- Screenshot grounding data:
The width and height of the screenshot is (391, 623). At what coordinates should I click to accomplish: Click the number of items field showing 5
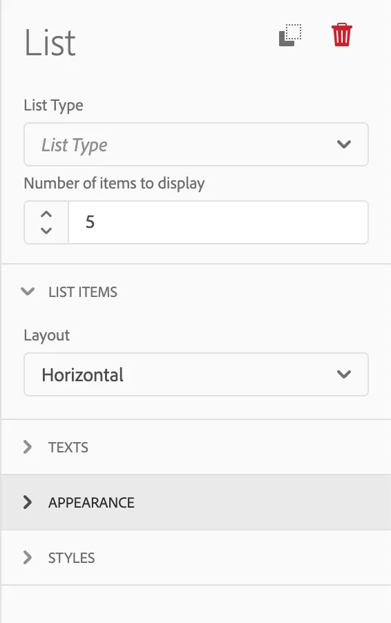[218, 222]
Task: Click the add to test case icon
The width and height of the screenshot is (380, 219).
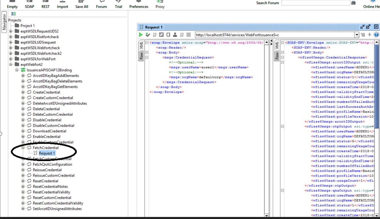Action: click(x=147, y=35)
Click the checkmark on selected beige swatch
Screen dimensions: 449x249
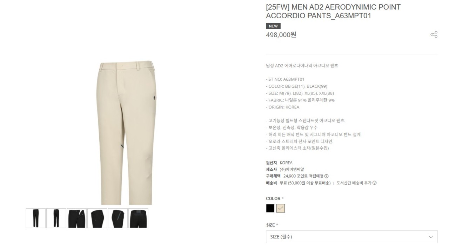tap(280, 208)
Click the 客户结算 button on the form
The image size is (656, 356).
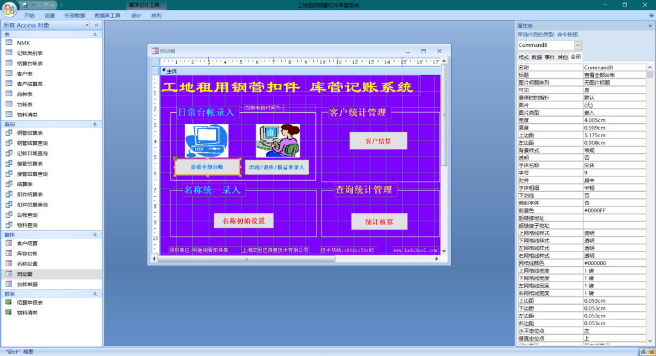coord(378,140)
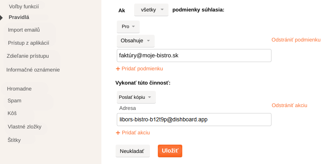
Task: Open the "všetky" conditions dropdown
Action: [x=151, y=10]
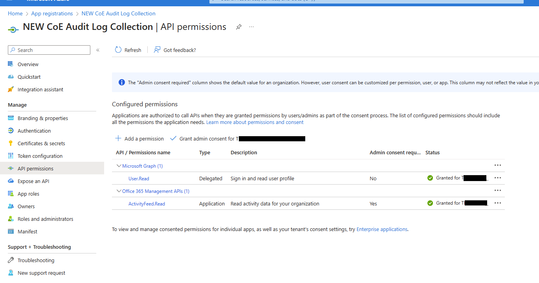Image resolution: width=539 pixels, height=283 pixels.
Task: Open the Enterprise applications link
Action: [381, 229]
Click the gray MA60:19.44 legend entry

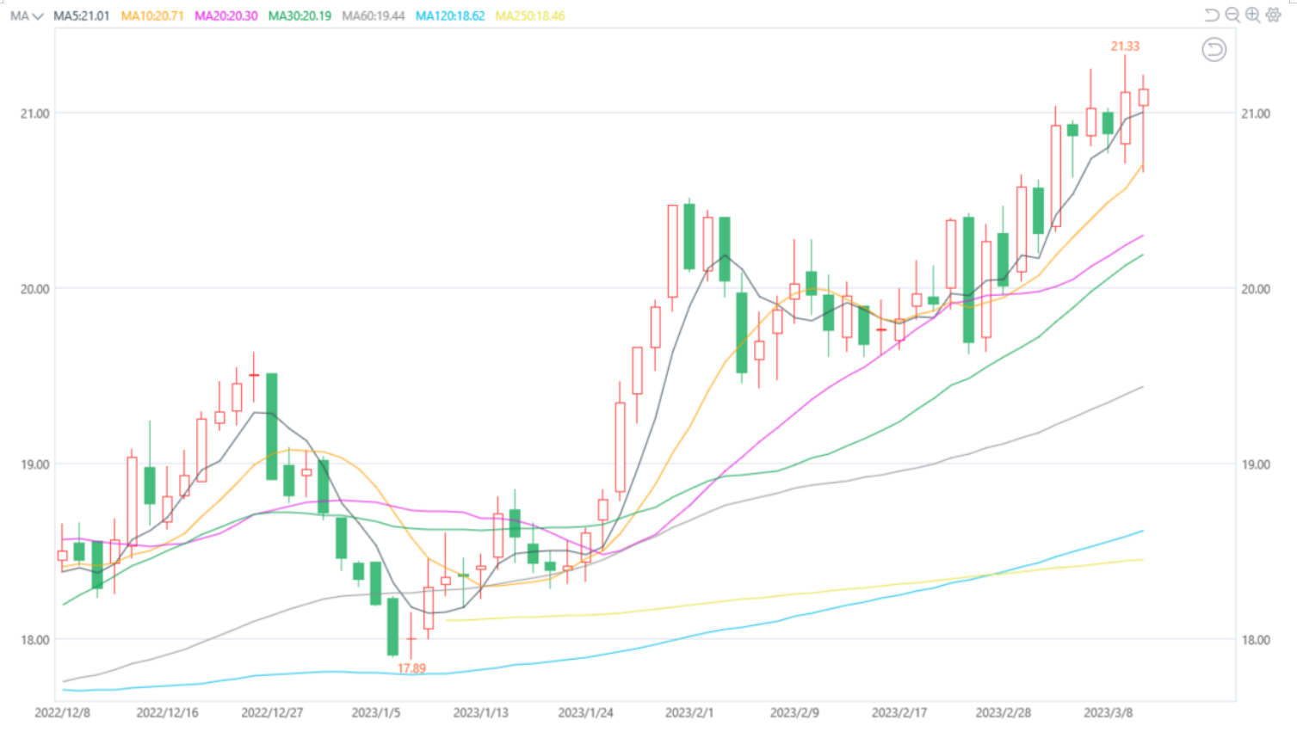pos(374,15)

- Task: Every line of the data above is to be set down exactly; the pictures are not.

- Expected answer:
The width and height of the screenshot is (391, 623). At what coordinates should I click to accomplish: Click the number of items field showing 5
[218, 222]
Task: Click the add to test case icon
The width and height of the screenshot is (380, 219).
Action: click(x=147, y=35)
Click the checkmark on selected beige swatch
Screen dimensions: 449x249
tap(280, 208)
Click the 客户结算 button on the form
The image size is (656, 356).
coord(378,140)
Task: Open the "všetky" conditions dropdown
Action: [x=151, y=10]
Image resolution: width=539 pixels, height=283 pixels.
Task: Open the Enterprise applications link
Action: [381, 229]
Click the gray MA60:19.44 legend entry

pos(374,15)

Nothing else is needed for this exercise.